** Exercise description **
Word for word, transcribe all the entries shown below.

Recorded data START

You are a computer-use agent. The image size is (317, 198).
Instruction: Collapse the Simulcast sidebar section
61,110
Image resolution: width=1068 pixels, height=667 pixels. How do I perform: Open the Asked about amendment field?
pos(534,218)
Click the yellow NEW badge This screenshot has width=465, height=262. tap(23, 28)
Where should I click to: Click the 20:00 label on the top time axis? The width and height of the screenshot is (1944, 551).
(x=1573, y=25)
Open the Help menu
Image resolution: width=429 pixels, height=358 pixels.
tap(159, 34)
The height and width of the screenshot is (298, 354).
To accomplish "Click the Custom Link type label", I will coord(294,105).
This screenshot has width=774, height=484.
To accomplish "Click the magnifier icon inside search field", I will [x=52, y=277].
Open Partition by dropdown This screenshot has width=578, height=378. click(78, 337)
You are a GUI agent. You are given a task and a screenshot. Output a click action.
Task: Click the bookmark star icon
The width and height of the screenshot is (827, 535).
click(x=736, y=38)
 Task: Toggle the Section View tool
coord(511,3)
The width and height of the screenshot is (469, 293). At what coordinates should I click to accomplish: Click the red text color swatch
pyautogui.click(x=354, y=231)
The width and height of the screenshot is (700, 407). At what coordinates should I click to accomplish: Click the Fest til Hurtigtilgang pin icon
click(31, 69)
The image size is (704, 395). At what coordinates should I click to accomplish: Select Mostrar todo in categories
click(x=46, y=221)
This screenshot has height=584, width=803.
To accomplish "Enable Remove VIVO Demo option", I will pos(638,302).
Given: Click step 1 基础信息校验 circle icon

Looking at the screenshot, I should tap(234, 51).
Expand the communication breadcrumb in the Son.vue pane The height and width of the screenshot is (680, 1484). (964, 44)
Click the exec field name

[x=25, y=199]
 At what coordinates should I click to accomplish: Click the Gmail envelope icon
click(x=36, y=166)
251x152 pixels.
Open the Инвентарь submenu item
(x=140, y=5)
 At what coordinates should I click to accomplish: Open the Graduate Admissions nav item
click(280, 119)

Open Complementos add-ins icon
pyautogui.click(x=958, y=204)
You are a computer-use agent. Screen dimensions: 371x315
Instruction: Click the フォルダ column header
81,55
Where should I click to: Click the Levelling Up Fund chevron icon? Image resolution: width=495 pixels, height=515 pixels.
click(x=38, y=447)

Recorded data END

** Result of this exercise **
You are a computer-use agent. The image size is (317, 198).
Instruction: Collapse the Simulcast sidebar section
61,110
Image resolution: width=1068 pixels, height=667 pixels. How do I perform: Open the Asked about amendment field?
pos(534,218)
Click the yellow NEW badge This screenshot has width=465, height=262. tap(23, 28)
Where should I click to: Click the 20:00 label on the top time axis? The width and height of the screenshot is (1944, 551).
(x=1573, y=25)
Open the Help menu
Image resolution: width=429 pixels, height=358 pixels.
tap(159, 34)
The height and width of the screenshot is (298, 354).
To accomplish "Click the Custom Link type label", I will coord(294,105).
This screenshot has width=774, height=484.
To accomplish "Click the magnifier icon inside search field", I will [x=52, y=277].
Open Partition by dropdown This screenshot has width=578, height=378. click(78, 337)
You are a GUI agent. You are given a task and a screenshot. Output a click action.
Task: Click the bookmark star icon
The width and height of the screenshot is (827, 535).
click(x=736, y=38)
 Task: Toggle the Section View tool
coord(511,3)
The width and height of the screenshot is (469, 293). At what coordinates should I click to accomplish: Click the red text color swatch
pyautogui.click(x=354, y=231)
The width and height of the screenshot is (700, 407). At what coordinates should I click to accomplish: Click the Fest til Hurtigtilgang pin icon
click(31, 69)
The image size is (704, 395). At what coordinates should I click to accomplish: Select Mostrar todo in categories
click(x=46, y=221)
This screenshot has height=584, width=803.
To accomplish "Enable Remove VIVO Demo option", I will pos(638,302).
Given: Click step 1 基础信息校验 circle icon

Looking at the screenshot, I should tap(234, 51).
Expand the communication breadcrumb in the Son.vue pane The height and width of the screenshot is (680, 1484). (964, 44)
Click the exec field name

[x=25, y=199]
 At what coordinates should I click to accomplish: Click the Gmail envelope icon
click(x=36, y=166)
251x152 pixels.
Open the Инвентарь submenu item
(x=140, y=5)
 At what coordinates should I click to accomplish: Open the Graduate Admissions nav item
click(280, 119)

Open Complementos add-ins icon
pyautogui.click(x=958, y=204)
You are a computer-use agent. Screen dimensions: 371x315
Instruction: Click the フォルダ column header
81,55
Where should I click to: Click the Levelling Up Fund chevron icon? Image resolution: width=495 pixels, height=515 pixels.
click(x=38, y=447)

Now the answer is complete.